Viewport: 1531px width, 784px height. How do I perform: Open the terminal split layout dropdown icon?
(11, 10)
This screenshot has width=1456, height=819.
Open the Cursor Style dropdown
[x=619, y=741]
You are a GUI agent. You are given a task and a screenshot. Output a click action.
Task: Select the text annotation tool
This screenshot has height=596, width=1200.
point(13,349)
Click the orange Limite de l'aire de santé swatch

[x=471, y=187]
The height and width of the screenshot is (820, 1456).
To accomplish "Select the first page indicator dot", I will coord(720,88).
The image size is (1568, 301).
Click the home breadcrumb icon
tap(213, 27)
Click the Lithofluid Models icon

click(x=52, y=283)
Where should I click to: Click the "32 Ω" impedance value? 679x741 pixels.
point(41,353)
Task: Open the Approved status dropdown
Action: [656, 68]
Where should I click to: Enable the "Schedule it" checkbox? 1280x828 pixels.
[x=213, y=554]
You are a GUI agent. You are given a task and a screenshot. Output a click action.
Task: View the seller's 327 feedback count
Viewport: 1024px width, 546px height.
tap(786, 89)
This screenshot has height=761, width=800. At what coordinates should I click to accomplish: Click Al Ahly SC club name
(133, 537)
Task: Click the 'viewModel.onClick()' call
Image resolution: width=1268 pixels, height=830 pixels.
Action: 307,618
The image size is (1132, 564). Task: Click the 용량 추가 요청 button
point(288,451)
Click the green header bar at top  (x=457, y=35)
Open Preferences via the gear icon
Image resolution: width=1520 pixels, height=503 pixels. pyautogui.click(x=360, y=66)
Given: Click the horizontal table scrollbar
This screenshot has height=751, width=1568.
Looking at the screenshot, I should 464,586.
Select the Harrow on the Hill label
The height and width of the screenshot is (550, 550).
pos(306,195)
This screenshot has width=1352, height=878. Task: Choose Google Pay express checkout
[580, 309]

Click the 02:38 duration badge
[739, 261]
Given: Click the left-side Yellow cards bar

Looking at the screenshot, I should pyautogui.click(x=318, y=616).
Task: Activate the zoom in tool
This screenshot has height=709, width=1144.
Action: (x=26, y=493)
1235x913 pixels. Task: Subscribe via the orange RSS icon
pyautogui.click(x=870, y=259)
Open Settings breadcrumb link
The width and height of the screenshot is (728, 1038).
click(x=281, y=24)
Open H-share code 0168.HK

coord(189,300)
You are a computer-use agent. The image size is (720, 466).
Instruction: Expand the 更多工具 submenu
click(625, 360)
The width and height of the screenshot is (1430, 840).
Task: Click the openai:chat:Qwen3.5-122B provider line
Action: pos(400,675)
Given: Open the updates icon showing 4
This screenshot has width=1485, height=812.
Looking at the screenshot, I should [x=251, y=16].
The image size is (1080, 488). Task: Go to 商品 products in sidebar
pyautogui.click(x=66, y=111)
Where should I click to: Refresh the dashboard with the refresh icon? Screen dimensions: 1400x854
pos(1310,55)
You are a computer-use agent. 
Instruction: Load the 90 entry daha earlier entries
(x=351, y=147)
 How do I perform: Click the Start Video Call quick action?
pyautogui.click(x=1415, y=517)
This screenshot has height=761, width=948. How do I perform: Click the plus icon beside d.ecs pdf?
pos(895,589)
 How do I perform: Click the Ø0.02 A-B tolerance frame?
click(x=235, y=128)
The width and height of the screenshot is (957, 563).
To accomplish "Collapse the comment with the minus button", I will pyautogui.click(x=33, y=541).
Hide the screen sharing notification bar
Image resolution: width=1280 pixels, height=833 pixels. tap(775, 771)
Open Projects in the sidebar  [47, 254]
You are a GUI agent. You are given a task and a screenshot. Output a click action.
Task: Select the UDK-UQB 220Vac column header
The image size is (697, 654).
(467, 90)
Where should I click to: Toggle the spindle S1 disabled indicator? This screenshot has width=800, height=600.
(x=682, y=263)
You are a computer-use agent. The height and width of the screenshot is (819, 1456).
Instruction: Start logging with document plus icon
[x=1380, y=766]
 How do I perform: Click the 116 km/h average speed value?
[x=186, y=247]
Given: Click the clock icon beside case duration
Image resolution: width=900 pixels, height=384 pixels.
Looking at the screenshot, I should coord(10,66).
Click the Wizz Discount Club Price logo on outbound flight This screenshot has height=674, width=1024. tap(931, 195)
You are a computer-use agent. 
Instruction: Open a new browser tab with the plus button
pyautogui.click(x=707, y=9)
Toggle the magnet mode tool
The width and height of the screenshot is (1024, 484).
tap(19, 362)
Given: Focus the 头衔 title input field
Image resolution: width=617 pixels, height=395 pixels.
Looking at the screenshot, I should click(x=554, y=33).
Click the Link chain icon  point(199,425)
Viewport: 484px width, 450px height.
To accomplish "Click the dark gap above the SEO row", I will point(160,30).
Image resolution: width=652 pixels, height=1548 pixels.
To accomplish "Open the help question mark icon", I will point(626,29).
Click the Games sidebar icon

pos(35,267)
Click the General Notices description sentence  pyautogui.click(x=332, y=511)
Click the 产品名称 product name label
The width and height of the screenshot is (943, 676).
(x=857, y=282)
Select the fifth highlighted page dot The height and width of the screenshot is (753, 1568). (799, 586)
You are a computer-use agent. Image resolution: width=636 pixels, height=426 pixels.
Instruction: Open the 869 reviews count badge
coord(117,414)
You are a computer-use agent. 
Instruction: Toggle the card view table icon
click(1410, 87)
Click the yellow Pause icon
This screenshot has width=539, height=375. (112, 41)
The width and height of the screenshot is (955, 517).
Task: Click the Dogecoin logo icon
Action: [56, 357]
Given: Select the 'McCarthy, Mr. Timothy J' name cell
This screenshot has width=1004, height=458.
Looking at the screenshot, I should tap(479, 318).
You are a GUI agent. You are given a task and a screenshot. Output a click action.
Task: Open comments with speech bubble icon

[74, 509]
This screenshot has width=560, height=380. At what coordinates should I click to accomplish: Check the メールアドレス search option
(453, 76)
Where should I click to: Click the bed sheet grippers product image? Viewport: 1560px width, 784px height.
___
WHAT THE TASK REQUIRES:
Copy out all of the records above line for line, with no changes.

WRITTEN ANSWER:
Viewport: 1531px width, 784px height. How do I perform: Open the terminal split layout dropdown icon?
(11, 10)
This screenshot has width=1456, height=819.
Open the Cursor Style dropdown
[x=619, y=741]
You are a GUI agent. You are given a task and a screenshot. Output a click action.
Task: Select the text annotation tool
This screenshot has height=596, width=1200.
point(13,349)
Click the orange Limite de l'aire de santé swatch

[x=471, y=187]
The height and width of the screenshot is (820, 1456).
To accomplish "Select the first page indicator dot", I will coord(720,88).
The image size is (1568, 301).
Click the home breadcrumb icon
tap(213, 27)
Click the Lithofluid Models icon

click(x=52, y=283)
Where should I click to: Click the "32 Ω" impedance value? 679x741 pixels.
point(41,353)
Task: Open the Approved status dropdown
Action: [656, 68]
Where should I click to: Enable the "Schedule it" checkbox? 1280x828 pixels.
[x=213, y=554]
You are a GUI agent. You are given a task and a screenshot. Output a click action.
Task: View the seller's 327 feedback count
Viewport: 1024px width, 546px height.
tap(786, 89)
This screenshot has height=761, width=800. At what coordinates should I click to accomplish: Click Al Ahly SC club name
(133, 537)
Task: Click the 'viewModel.onClick()' call
Image resolution: width=1268 pixels, height=830 pixels.
Action: 307,618
The image size is (1132, 564). Task: Click the 용량 추가 요청 button
point(288,451)
Click the green header bar at top  (x=457, y=35)
Open Preferences via the gear icon
Image resolution: width=1520 pixels, height=503 pixels. pyautogui.click(x=360, y=66)
Given: Click the horizontal table scrollbar
This screenshot has height=751, width=1568.
Looking at the screenshot, I should 464,586.
Select the Harrow on the Hill label
The height and width of the screenshot is (550, 550).
pos(306,195)
This screenshot has width=1352, height=878. Task: Choose Google Pay express checkout
[580, 309]

Click the 02:38 duration badge
[739, 261]
Given: Click the left-side Yellow cards bar

Looking at the screenshot, I should pyautogui.click(x=318, y=616).
Task: Activate the zoom in tool
This screenshot has height=709, width=1144.
Action: (x=26, y=493)
1235x913 pixels. Task: Subscribe via the orange RSS icon
pyautogui.click(x=870, y=259)
Open Settings breadcrumb link
The width and height of the screenshot is (728, 1038).
click(x=281, y=24)
Open H-share code 0168.HK

coord(189,300)
You are a computer-use agent. The image size is (720, 466).
Instruction: Expand the 更多工具 submenu
click(625, 360)
The width and height of the screenshot is (1430, 840).
Task: Click the openai:chat:Qwen3.5-122B provider line
Action: pos(400,675)
Given: Open the updates icon showing 4
This screenshot has width=1485, height=812.
Looking at the screenshot, I should [x=251, y=16].
The image size is (1080, 488). Task: Go to 商品 products in sidebar
pyautogui.click(x=66, y=111)
Where should I click to: Refresh the dashboard with the refresh icon? Screen dimensions: 1400x854
pos(1310,55)
You are a computer-use agent. 
Instruction: Load the 90 entry daha earlier entries
(x=351, y=147)
 How do I perform: Click the Start Video Call quick action?
pyautogui.click(x=1415, y=517)
This screenshot has height=761, width=948. How do I perform: Click the plus icon beside d.ecs pdf?
pos(895,589)
 How do I perform: Click the Ø0.02 A-B tolerance frame?
click(x=235, y=128)
The width and height of the screenshot is (957, 563).
To accomplish "Collapse the comment with the minus button", I will pyautogui.click(x=33, y=541).
Hide the screen sharing notification bar
Image resolution: width=1280 pixels, height=833 pixels. tap(775, 771)
Open Projects in the sidebar  [47, 254]
You are a GUI agent. You are given a task and a screenshot. Output a click action.
Task: Select the UDK-UQB 220Vac column header
The image size is (697, 654).
(467, 90)
Where should I click to: Toggle the spindle S1 disabled indicator? This screenshot has width=800, height=600.
(x=682, y=263)
You are a computer-use agent. The height and width of the screenshot is (819, 1456).
Instruction: Start logging with document plus icon
[x=1380, y=766]
 How do I perform: Click the 116 km/h average speed value?
[x=186, y=247]
Given: Click the clock icon beside case duration
Image resolution: width=900 pixels, height=384 pixels.
Looking at the screenshot, I should coord(10,66).
Click the Wizz Discount Club Price logo on outbound flight This screenshot has height=674, width=1024. tap(931, 195)
You are a computer-use agent. 
Instruction: Open a new browser tab with the plus button
pyautogui.click(x=707, y=9)
Toggle the magnet mode tool
The width and height of the screenshot is (1024, 484).
tap(19, 362)
Given: Focus the 头衔 title input field
Image resolution: width=617 pixels, height=395 pixels.
Looking at the screenshot, I should click(x=554, y=33).
Click the Link chain icon  point(199,425)
Viewport: 484px width, 450px height.
To accomplish "Click the dark gap above the SEO row", I will point(160,30).
Image resolution: width=652 pixels, height=1548 pixels.
To accomplish "Open the help question mark icon", I will point(626,29).
Click the Games sidebar icon

pos(35,267)
Click the General Notices description sentence  pyautogui.click(x=332, y=511)
Click the 产品名称 product name label
The width and height of the screenshot is (943, 676).
(x=857, y=282)
Select the fifth highlighted page dot The height and width of the screenshot is (753, 1568). (799, 586)
You are a computer-use agent. Image resolution: width=636 pixels, height=426 pixels.
Instruction: Open the 869 reviews count badge
coord(117,414)
You are a computer-use agent. 
Instruction: Toggle the card view table icon
click(1410, 87)
Click the yellow Pause icon
This screenshot has width=539, height=375. (112, 41)
The width and height of the screenshot is (955, 517).
Task: Click the Dogecoin logo icon
Action: [56, 357]
Given: Select the 'McCarthy, Mr. Timothy J' name cell
This screenshot has width=1004, height=458.
Looking at the screenshot, I should tap(479, 318).
You are a GUI agent. You are given a task and a screenshot. Output a click action.
Task: Open comments with speech bubble icon

[74, 509]
This screenshot has width=560, height=380. At what coordinates should I click to accomplish: Check the メールアドレス search option
(453, 76)
Where should I click to: Click the bed sheet grippers product image? Viewport: 1560px width, 784px height.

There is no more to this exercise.